Des manifestations contre la vie chère ont été violemment réprimées. L’opposition reproche au nouveau régime de dépasser celui de Mugabe en brutalité. Des lois ont été récemment adoptées qui musèlent toute opinion dissidente. Militants, élus et intellectuels sont arrêtés. Sans doute plus répressif que son prédécesseur, Mnangagwa n’a pas la vision idéologique d’un Mugabe, estime Raftopoulos : « Il s’appuie sur la militarisation et la sécurisation, non sur un message intellectuel fort. »

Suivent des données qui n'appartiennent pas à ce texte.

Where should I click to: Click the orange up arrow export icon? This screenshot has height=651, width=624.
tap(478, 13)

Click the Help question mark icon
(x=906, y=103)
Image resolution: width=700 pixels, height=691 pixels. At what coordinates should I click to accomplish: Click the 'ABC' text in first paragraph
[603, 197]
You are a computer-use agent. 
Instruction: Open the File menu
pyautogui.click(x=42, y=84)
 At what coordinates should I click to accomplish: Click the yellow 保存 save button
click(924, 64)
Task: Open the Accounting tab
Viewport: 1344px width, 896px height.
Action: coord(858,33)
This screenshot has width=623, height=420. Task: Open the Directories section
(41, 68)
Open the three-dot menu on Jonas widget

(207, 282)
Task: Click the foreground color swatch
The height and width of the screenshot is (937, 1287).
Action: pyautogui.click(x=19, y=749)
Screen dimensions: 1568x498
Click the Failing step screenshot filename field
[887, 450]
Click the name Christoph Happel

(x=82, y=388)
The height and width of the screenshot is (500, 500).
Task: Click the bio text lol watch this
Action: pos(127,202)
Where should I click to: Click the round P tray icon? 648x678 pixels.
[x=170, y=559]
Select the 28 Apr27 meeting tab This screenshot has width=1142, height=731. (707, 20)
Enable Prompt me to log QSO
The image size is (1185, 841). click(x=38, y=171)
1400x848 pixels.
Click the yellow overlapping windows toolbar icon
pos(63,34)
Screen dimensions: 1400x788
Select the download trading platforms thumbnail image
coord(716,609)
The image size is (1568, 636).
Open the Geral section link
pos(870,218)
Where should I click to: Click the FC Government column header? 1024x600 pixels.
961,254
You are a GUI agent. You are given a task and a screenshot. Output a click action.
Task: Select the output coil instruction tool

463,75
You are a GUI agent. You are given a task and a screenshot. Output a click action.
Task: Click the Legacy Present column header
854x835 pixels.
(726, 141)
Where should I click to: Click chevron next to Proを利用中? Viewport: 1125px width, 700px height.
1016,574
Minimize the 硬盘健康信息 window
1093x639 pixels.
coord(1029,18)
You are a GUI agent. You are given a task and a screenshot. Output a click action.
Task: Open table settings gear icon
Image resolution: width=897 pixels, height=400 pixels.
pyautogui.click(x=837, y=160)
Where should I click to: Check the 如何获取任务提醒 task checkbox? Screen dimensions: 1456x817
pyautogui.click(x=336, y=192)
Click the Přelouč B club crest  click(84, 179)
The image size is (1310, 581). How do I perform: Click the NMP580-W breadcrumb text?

En 2008, lorsque Mugabe avait perdu au premier tour, Mnangagwa aurait supervisé la vague de violence et d’intimidation qui avait contraint l’opposition à se retirer du second tour. Ex-ministre de la Défense notamment, il conserve des liens étroits avec les services de renseignement qu’il a dirigés.
Mallette de dollars
Partisan d’une ligne dure et poids lourd du parti au pouvoir (Zanu-PF) depuis l’indépendance, Mnangagwa est devenu chef de l’État à l’issue d’une guerre de succession qui l’avait opposé à Grace Mugabe, l’épouse du président nonagénaire écarté en 2017. Le bras de fer qui s’était engagé entre les rivaux s’était soldé dans un premier temps par le limogeage de Mnangagwa du poste de vice-président. Craignant pour sa vie, il s’était enfui au Mozambique. Son fils, qui l’avait accompagné, l’avait décrit assis à un arrêt de bus après un périple nocturne à travers la montagne, costume poussiéreux et chaussures déchirées. Avec, pour tout bagage, une mallette remplie de dollars.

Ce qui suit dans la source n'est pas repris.